HEM15a人永生化子宫内膜异位细胞内膜间质细胞培养教程

细胞复苏

• 确认hEM15A细胞的冻存管标识，并准备好培养基，推荐使用DMEM/F12培养基，加入10%胎牛血清（FBS）和1%双抗（青霉素和链霉素）。

• 将hEM15A细胞冻存管置于37℃水浴中快速摇晃解冻，直到细胞完全融化（约1-2分钟）。随后，将4 mL预先准备好的培养基加入解冻的hEM15A细胞中，轻轻混合均匀。

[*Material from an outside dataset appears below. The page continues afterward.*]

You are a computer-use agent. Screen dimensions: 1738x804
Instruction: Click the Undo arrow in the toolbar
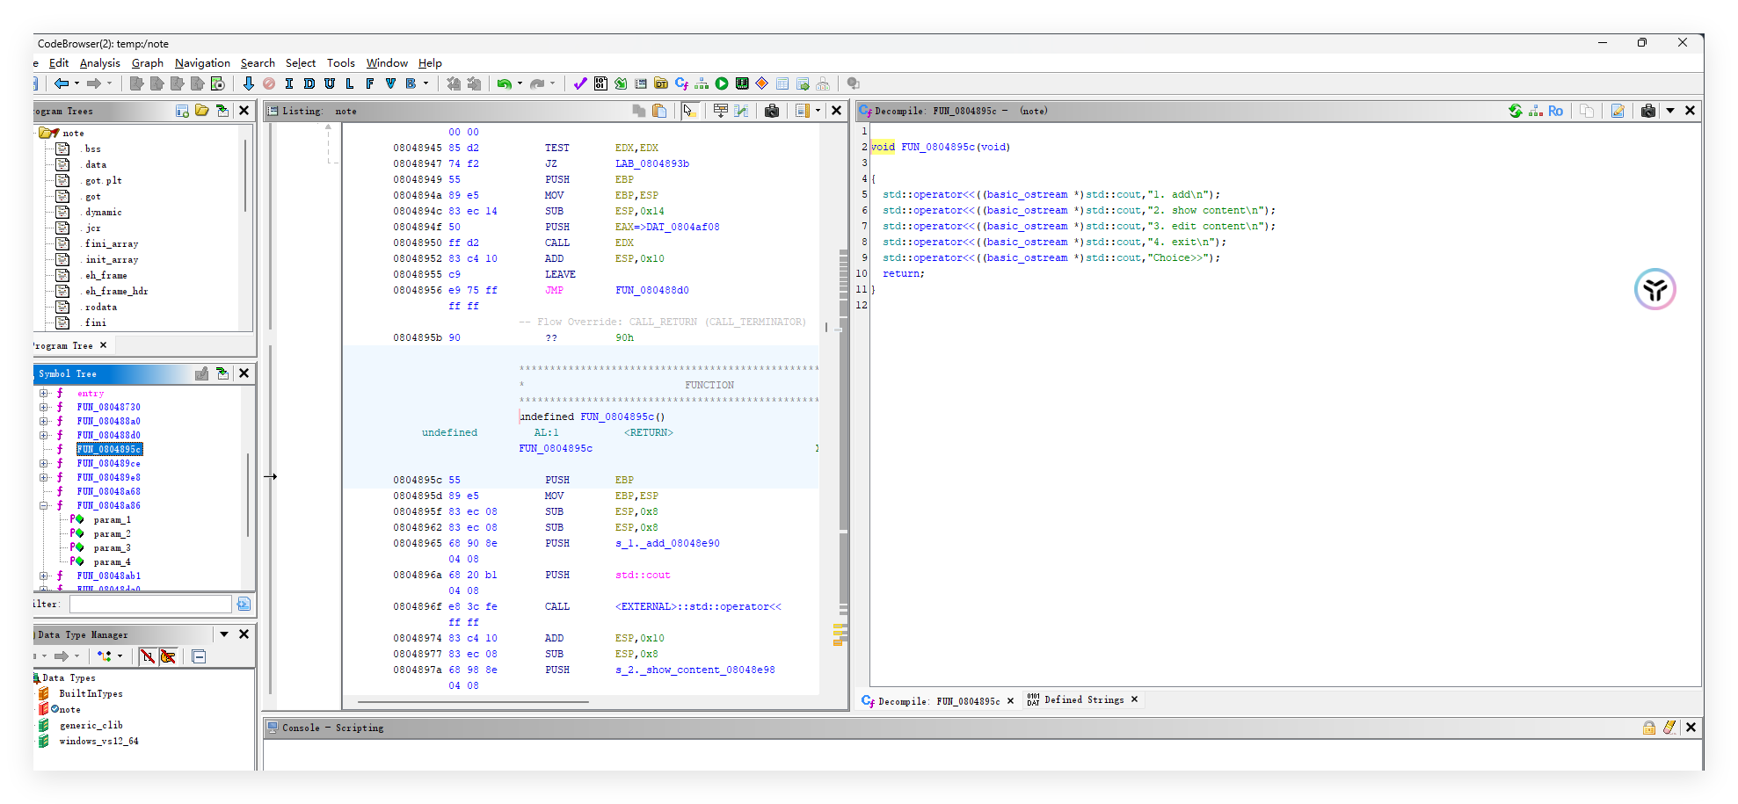[504, 83]
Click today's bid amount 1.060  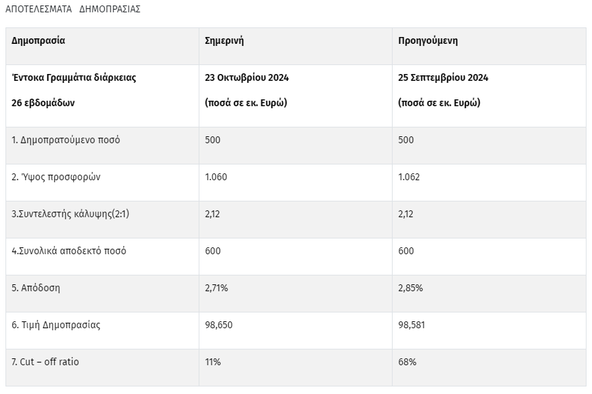(x=216, y=177)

• 在1000 RPM下离心4分钟，弃去上清液。加入1-2 mL新鲜培养基，轻轻吹匀，使hEM15A细胞重悬。

• 将hEM15A细胞悬液转移到T25培养瓶中，或加入10 cm培养皿中（约8 mL培养基），然后放入37℃、5% CO₂的培养箱中，过夜培养。

• 次日检查hEM15A细胞的生长状态和密度，确保细胞适合继续培养。

细胞传代

• 当hEM15A细胞的密度达到80%-90%时，可以进行传代。准备新的培养瓶和培养基。

• 弃去旧培养基，使用不含钙、镁的PBS冲洗hEM15A细胞1-2次。加入1 mL消化液（0.25%胰蛋白酶和0.53 mM EDTA），置于37℃培养箱中消化1-2分钟。在显微镜下观察，若大部分hEM15A细胞变圆并脱落，立即轻敲几下培养瓶，加2-3 mL完全培养基以终止消化。

• 将消化后的hEM15A细胞悬液转移至无菌离心管中，以1000 RPM离心5分钟，弃去上清液，补加适量的新鲜培养基（1-2 mL），轻轻吹匀。

• 将hEM15A细胞悬液按1:2至1:6的比例分装到新的培养瓶或培养皿中，每个瓶中加入8 mL培养基，随后放回37℃、5% CO₂的培养箱中继续培养。

细胞冻存

• 配制冻存液，采用90%胎牛血清和10% DMSO的混合液（现用现配）。

• 当hEM15A细胞生长良好时，弃去培养基，使用PBS冲洗细胞后加入胰酶进行消化。消化后终止反应并离心收集hEM15A细胞。

• 用冻存液重悬hEM15A细胞，确保混合均匀。按每个冻存管大于1×10^6个细胞的标准分配至冻存管中，并做好标识。

• 将冻存管置于程序降温盒中（-80℃冰箱中至少2小时），随后转移至液氮中储存。